The study evaluated the effects of child care on mother-child interactions until the latter reached 36 months. Early education experts consider it the largest and most carefully controlled research of its kind. A report on the findings appears in the November issue of Developmental Psychology, an American Psychological Association journal.

Researchers followed 1,274 mothers and their infants from birth, carefully observing interactions between them at home and at day-care centers. They also evaluated youngsters with sophisticated tests of language and mental development and interviewed mothers about their levels of depression and their toddlers' behavior.

"Another thing we found was that on average more advantaged mothers - women with more education and higher incomes - are more likely to be sensitive with their kids and to be working more hours outside the home," Burchinal said.
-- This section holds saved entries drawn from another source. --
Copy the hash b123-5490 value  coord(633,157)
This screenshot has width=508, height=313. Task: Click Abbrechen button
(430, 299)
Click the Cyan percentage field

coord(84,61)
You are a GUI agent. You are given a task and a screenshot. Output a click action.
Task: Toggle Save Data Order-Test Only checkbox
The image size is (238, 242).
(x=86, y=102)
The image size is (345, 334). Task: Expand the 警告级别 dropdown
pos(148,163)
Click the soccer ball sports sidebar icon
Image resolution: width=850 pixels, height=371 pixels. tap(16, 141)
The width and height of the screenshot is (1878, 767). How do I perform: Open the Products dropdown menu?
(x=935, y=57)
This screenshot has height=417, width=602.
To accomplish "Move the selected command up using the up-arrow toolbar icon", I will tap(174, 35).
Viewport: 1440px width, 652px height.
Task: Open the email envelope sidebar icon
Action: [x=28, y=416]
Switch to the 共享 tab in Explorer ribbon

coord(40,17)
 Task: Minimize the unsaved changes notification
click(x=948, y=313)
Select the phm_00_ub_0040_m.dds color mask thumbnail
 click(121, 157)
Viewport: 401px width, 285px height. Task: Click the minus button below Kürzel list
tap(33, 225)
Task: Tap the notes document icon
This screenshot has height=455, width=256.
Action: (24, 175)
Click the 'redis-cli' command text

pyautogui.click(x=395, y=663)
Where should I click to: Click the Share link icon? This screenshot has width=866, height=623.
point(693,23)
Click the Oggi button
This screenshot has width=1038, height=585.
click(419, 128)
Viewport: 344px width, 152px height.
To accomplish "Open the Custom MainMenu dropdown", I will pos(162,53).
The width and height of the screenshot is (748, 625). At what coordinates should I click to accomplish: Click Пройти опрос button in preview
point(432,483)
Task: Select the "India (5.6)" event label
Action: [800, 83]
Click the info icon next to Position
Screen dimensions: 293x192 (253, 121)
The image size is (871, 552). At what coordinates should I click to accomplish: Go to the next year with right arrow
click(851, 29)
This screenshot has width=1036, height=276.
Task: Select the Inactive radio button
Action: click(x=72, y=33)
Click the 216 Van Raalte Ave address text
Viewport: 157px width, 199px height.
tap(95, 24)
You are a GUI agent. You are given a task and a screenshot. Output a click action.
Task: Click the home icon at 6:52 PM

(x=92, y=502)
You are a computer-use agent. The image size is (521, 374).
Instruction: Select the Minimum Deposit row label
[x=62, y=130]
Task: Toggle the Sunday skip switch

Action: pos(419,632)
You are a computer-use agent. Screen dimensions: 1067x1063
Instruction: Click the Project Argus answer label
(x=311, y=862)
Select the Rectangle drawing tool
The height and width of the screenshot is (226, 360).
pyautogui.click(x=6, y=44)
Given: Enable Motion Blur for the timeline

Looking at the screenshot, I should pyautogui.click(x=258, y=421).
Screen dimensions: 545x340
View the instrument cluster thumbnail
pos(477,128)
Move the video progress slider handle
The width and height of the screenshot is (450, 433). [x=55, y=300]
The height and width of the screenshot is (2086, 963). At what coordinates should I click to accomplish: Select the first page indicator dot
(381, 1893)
"We only find that working more hours is related to less sensitivity when we compare mothers with similar levels of education and income, but not when we compare mothers regardless of their education and income."

Other findings were that:

  • Results were fairly consistent over the time studied.
  • Women reporting more depression had less positive relationships with their offspring.
  • Race made no difference in the findings.

Other results from the study suggest that the small negative effects of child care were not big enough to disrupt secure attachments between infants and mothers, researchers concluded.

"As a parent, I would take these findings not as bad news, but as encouragement to me to maximize the time I spend with my very young children," Owen said. "More time is better than less time."

Most of the children, who are from racially and socially diverse families, now are in the third grade and will be followed at least through the sixth. For the new study, they were assessed at ages 6, 15, 24 and 36 months.

Investigators considered their sample moderately but not perfectly representative of U.S. mothers and their children, Cox said. Strengths of the study include its large sample size, the repeated direct assessments and the diversity of subjects, a quarter of whom were minorities.

Besides UNC-CH, which follows 130 children, other data collection centers are located at the universities of Arkansas at Little Rock, California at Irvine, Kansas, New Hampshire, Pittsburgh, Virginia, Washington at Seattle, Wisconsin and Temple University. Research Triangle Institute staff in Research Triangle Park, N.C., also participate in the project.

The National Institute of Child Health and Human Development funded and helped design it.